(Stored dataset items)
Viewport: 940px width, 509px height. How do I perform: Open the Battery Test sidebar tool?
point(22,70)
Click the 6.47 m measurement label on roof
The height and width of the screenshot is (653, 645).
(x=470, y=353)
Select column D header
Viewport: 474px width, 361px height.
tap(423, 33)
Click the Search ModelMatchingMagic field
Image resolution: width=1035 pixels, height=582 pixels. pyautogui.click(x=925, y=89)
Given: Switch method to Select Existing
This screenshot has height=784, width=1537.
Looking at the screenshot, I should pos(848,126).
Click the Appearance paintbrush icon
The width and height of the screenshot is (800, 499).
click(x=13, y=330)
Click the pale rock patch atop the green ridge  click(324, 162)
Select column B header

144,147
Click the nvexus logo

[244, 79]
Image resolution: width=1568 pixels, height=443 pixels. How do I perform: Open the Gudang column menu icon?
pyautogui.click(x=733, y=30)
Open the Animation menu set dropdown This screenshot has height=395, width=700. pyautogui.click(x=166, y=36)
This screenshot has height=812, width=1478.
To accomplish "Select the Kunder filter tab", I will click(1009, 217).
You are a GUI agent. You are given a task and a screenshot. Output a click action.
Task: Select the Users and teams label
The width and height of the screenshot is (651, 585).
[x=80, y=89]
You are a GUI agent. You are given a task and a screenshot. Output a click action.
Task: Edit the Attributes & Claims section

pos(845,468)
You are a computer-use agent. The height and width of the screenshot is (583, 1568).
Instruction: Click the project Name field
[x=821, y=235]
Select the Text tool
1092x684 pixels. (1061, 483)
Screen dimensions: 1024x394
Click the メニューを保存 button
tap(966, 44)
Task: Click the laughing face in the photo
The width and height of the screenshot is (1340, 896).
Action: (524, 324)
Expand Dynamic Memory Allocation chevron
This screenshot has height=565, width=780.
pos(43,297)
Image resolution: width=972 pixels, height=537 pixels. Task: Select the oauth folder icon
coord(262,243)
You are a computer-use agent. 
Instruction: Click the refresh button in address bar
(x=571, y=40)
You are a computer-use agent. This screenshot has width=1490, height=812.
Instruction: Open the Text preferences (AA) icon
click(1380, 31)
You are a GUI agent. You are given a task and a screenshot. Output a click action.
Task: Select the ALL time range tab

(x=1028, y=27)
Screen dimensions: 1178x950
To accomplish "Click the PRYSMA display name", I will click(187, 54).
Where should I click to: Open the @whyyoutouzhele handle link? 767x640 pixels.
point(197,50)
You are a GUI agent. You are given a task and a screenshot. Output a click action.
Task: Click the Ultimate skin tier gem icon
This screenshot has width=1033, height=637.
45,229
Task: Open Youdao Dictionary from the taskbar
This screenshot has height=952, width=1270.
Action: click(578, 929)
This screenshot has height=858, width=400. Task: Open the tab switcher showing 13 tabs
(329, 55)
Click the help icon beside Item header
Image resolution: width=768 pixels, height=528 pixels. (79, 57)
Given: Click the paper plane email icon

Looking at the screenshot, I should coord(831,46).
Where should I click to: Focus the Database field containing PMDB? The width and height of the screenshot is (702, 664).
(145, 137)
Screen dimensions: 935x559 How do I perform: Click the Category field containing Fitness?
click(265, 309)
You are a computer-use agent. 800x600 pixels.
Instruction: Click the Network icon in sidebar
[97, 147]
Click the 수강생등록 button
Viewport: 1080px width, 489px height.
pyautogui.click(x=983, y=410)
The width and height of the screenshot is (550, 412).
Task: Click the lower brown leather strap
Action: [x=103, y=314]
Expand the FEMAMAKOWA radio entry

About this task:
Beginning with the line that contains "Screen dimensions: 1178x950", quote each line exactly through the last line of the entries above, and nothing beyond them.

Response for this exercise:
Screen dimensions: 1178x950
To accomplish "Click the PRYSMA display name", I will click(187, 54).
Where should I click to: Open the @whyyoutouzhele handle link? 767x640 pixels.
point(197,50)
You are a GUI agent. You are given a task and a screenshot. Output a click action.
Task: Click the Ultimate skin tier gem icon
This screenshot has width=1033, height=637.
45,229
Task: Open Youdao Dictionary from the taskbar
This screenshot has height=952, width=1270.
Action: click(578, 929)
This screenshot has height=858, width=400. Task: Open the tab switcher showing 13 tabs
(329, 55)
Click the help icon beside Item header
Image resolution: width=768 pixels, height=528 pixels. (79, 57)
Given: Click the paper plane email icon

Looking at the screenshot, I should coord(831,46).
Where should I click to: Focus the Database field containing PMDB? The width and height of the screenshot is (702, 664).
(145, 137)
Screen dimensions: 935x559 How do I perform: Click the Category field containing Fitness?
click(265, 309)
You are a computer-use agent. 800x600 pixels.
Instruction: Click the Network icon in sidebar
[97, 147]
Click the 수강생등록 button
Viewport: 1080px width, 489px height.
pyautogui.click(x=983, y=410)
The width and height of the screenshot is (550, 412).
Task: Click the lower brown leather strap
Action: [x=103, y=314]
Expand the FEMAMAKOWA radio entry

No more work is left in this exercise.